Jedes mit einer Digitalkamera aufgenommene Foto hat bei näherer Betrachtung einige Störungen, die vor allem auf dunklen Flächen und in der Vergrößerung gut erkennbar sind: Fremdartig wirkende Pixel, meist grau, die eigentlich nicht zum Bild passen. Dieses so genannte Rauschen oder Bildrauschen entsteht in der Elektronik der Kamera, da wo das eingefangene Bild in ein Digitalfoto umgerechnet wird.

Wie stark das Rauschen ist, hängt von verschiedenen Faktoren ab. Die wichtigsten: Motiv, ISO-Einstellung, Kameratemperatur und von der eingebauten Umrechnungselektronik der Kamera. Bei hellen Aufnahmen gibt es praktisch nie störendes Bildrauschen. Je dunkler das Motiv und je dunkler die Lichtsituation, desto höher ist die Wahrscheinlichkeit, das hier fehlt was!

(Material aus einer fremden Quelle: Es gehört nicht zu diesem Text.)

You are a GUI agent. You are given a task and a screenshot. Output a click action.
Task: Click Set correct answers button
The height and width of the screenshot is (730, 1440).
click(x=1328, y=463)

Die Empfindlichkeit lässt sich bei besseren Kameras über die ISO-Einstellung einstellen. Damit wird auch das Rauschverhalten beeinflusst. Grundsätzlich gilt: Bei höherer Empfindlichkeit nimmt auch die Gefahr des Bildrauschens zu. Also je höher der eingestellte ISO-Wert, desto größer die Gefahr von Bildstörungen.

Wer die Zeit hat, sollte bei schwierigen Lichtverhältnissen verschiedene ISO-Werte ausprobieren und sich dann entscheiden, welche Einstellung am besten geeignet ist.